Cetak Generasi Qur’ani, LP Ma’arif  Kencong Jember Gelar Pelatihan Terjemah Al-Qur’an
Pengurus Cabang LP Ma’arif Kencong, Jember dan panitia Program Pelatihan Terjemah Al-Qur’an saat penutupan pelatihan, Sabtu (4/7). (Foto: NU Online/Aryudi AR)
Pengurus Cabang LP Ma’arif Kencong, Jember dan panitia Program Pelatihan Terjemah Al-Qur’an saat penutupan pelatihan, Sabtu (4/7). (Foto: NU Online/Aryudi AR)

Jember, NU Online
Lahirnya generasi muda yang bisa membaca Al-Qur’an dengan fasih, sangat dibutuhkan di negeri ini. Lebih-lebih bisa sedikit-sedikit memahami maknanya.  Sebab, semakin banyak para remaja yang bisa membaca Al-Qur’an dengan baik dan benar,  maka  tentu bangsa ini semakin dekat dengan tuntunan Allah.


Namun faktanya cukup miris.  Pengajaran membaca Al-Qur’an semakin  terabaikan. Anak-anak dan para remaja  justru semakin lengket dengan gawai yang notabene  mampu ‘menghipnotis’ pemiliknya dengan beragam  informasi, game dan sebagainya.


Kenyataan itulah  yang melatar belakangi Pengurus Cabang (PC) LP Ma’arif  Kencong,  Jember , Jawa Timur  untuk menggelar  Program Pelatihan Terjemah Al-Qur’an selama 3 hari di aula SD Nahdlatul Ulma, Desa Grenden, Kecamatan  Puger, Jember .


Menurut Ketua PC LP Ma’arif  Kencong, H Nurchalim, pelatihan yang bekerja sama dengan  Aswaja NU Center dan Safinda Surabaya itu, dimaksudkan melatih para peserta (guru) untuk menerjemah Al-Qur’an dengan metode Safinda. Yaitu cara menghafal  Al-Qur’an tanpa  menghafalkan.


“Di Kencong itu ada 140 lembaga Ma’arif.  Tidak mungkin kami memberi pelatihan kepada mereka semua.  Karena itu, peserta yang  kesemuanya guru itu diharapkan bisa menularkan ilmunya kepada murid-murid , sehingga mereka bisa membaca Al-Qur’an sekaligus memahami maknanya,” jelasnya  saat penutupan pelatihan, Sabtu (4/7).


Ia menegaskan,  dewasa ini  para kiai dan pengurus NU tidak boleh lengah untuk mendidik  generasi muda dalam membaca Al-Qur’an.  Sebab jika tidak, media sosial  akan semakin leluasa meracuni otak dan kehidupan mereka.


“Kita tidak cukup  hanya menyiapkan tenaga pendidik, tapi juga wajib  mencari cara agar anak-anak tertarik untuk belajar membaca Al-Qur’an,” terangnya.

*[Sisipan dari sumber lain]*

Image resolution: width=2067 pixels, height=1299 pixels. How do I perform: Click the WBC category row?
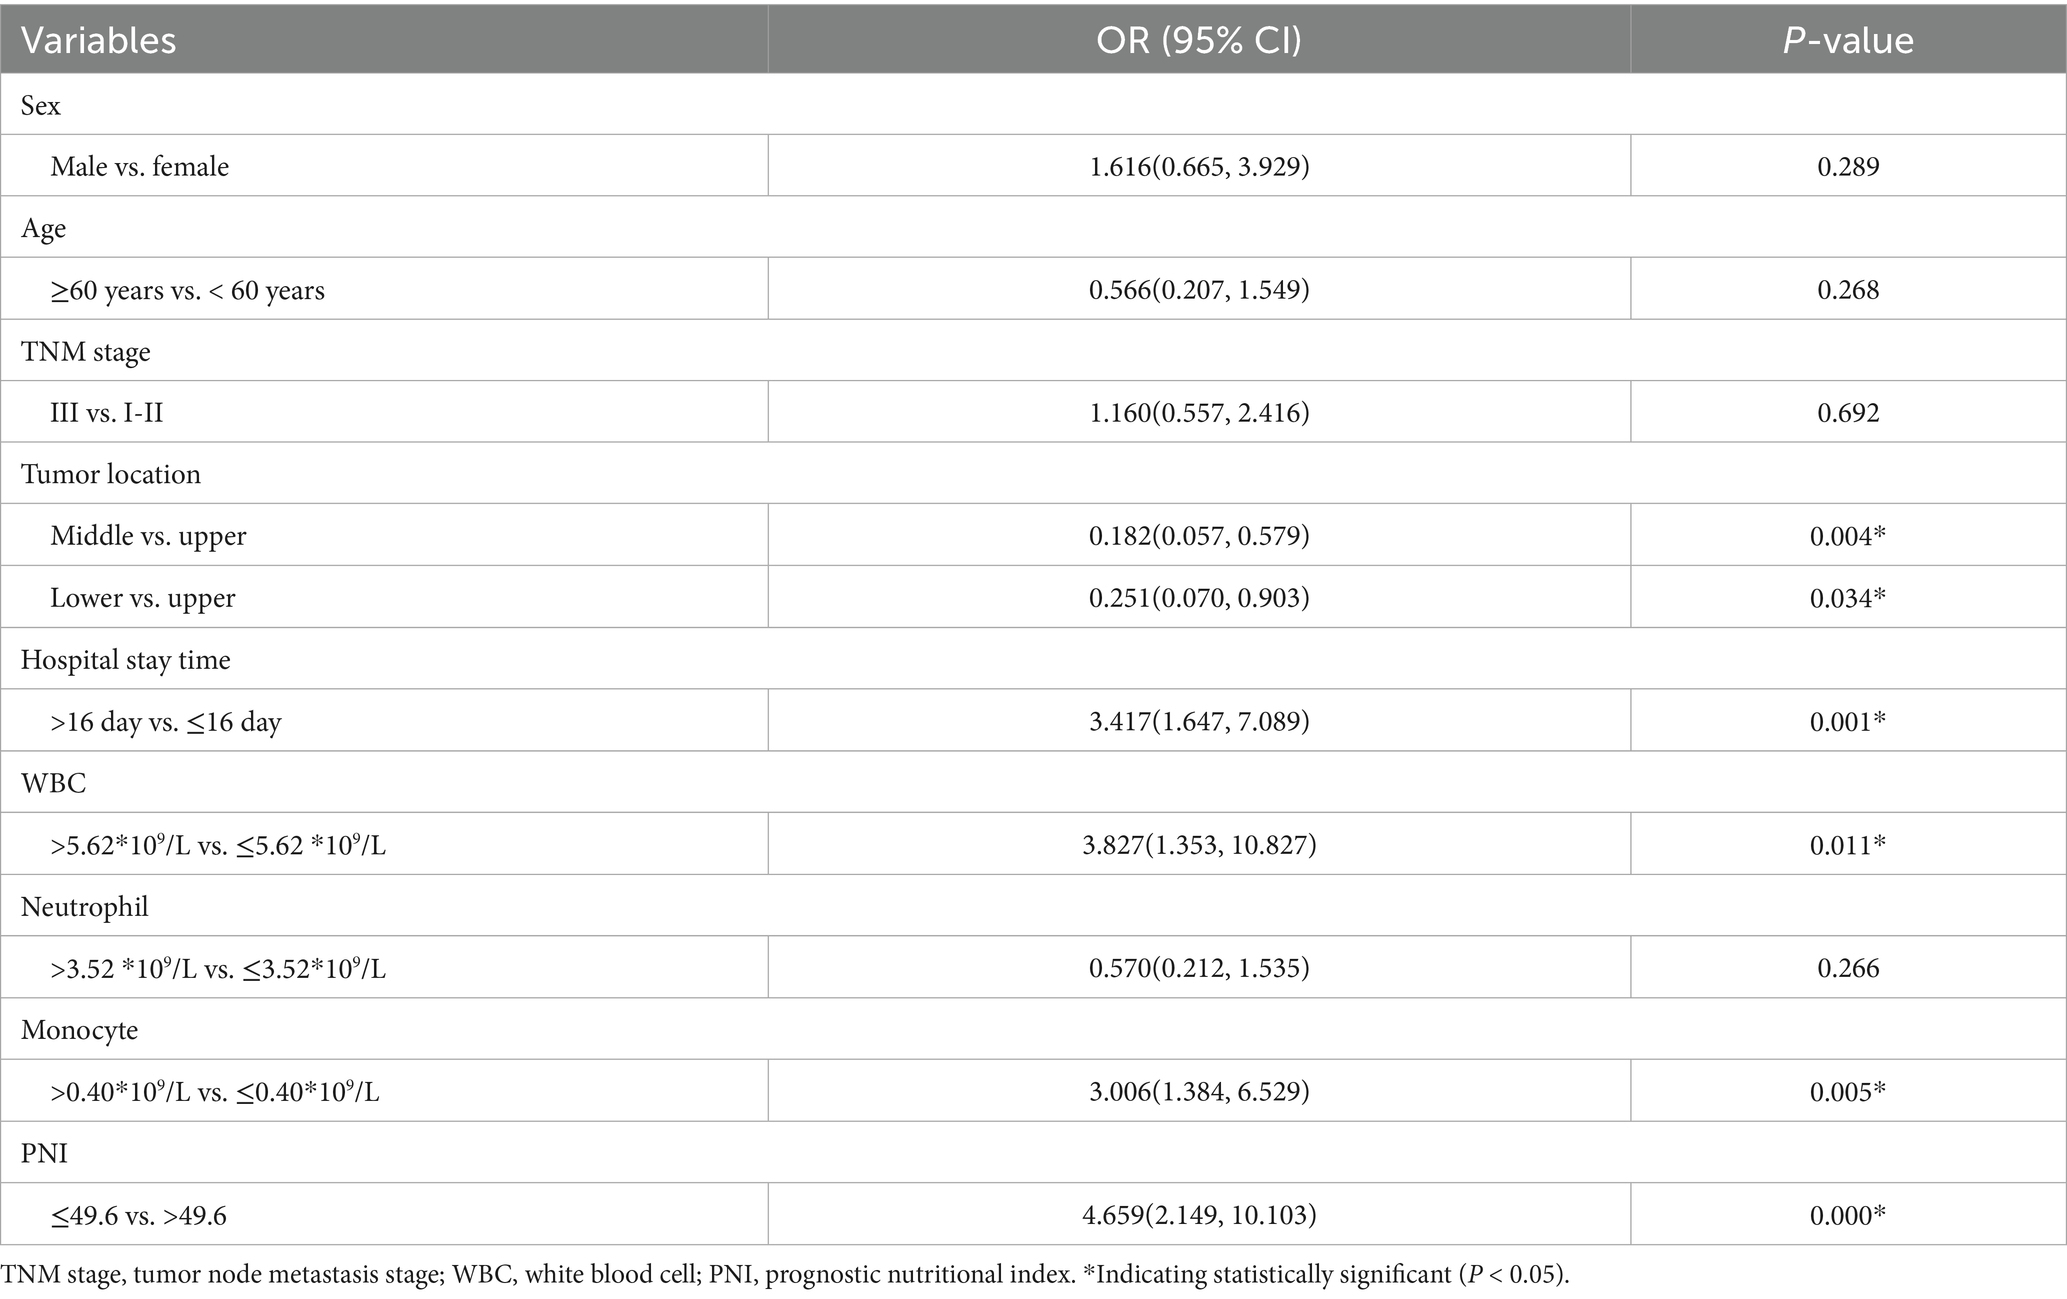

Di tempat yang sama, Wakil  Sekretaris  PCNU Kencong, Gus Agus Tanthowi Jauhari  berharap agar  peserta pelatihan dapat menerapkan  ilmunya baik kepada murid-murid maupun kepada masyarakat.  Sebab semakin banyak generasi muda yang bisa membaca Al-Qur’an dan bisa memahami maknanya, semakin baik dan kalamullah semakin hidup.


“Sebab apa, sebab Al-Qurlan itu sumber ilmu dan sumber akhlak.  Orang yang bisa membaca Al-Qur’an, secara mental ia merasa malu untuk berbuat hal yang  tidak-tidak,” jelasnya saat memberikan sambutan penutupan di hadapan 62 peserta.

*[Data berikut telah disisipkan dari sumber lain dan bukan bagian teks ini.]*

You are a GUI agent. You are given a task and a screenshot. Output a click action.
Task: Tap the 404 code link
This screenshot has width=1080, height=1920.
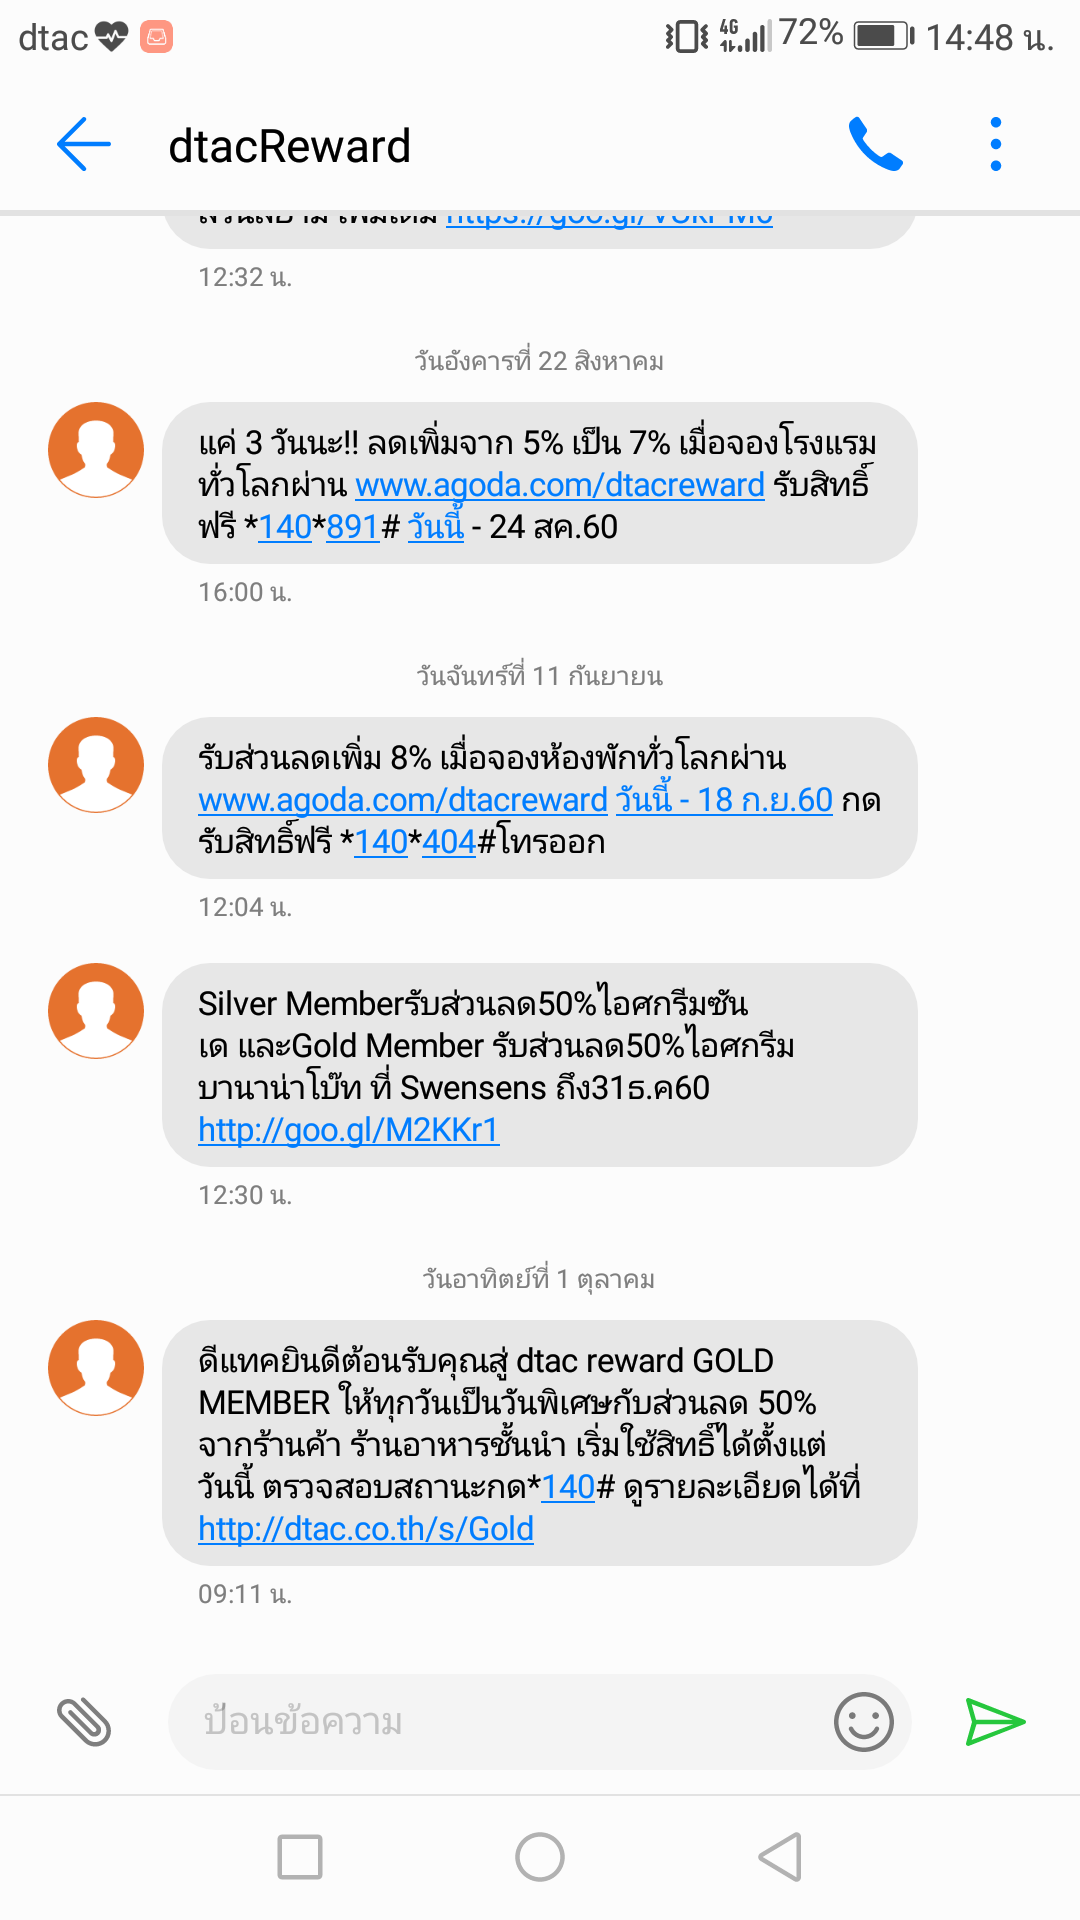point(449,842)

Sementara itu, salah seorang pemateri, Agus Sugiyanto, mendorong  peserta  agar terus merawat dan membumikan amalan Nahdliyah, termasuk kebiasaan mengkhatamkan Al-Qur’an.  Sebab saat ini dan kedepan, godaan dan tantangan  membaca Al-Qur’an cukup besar  mengingat  serbuan media sosial cukup dahsyat.


“Tugas kita semua adalah terus membumikan amalan NU  agar NU terus hidup,” harapnya.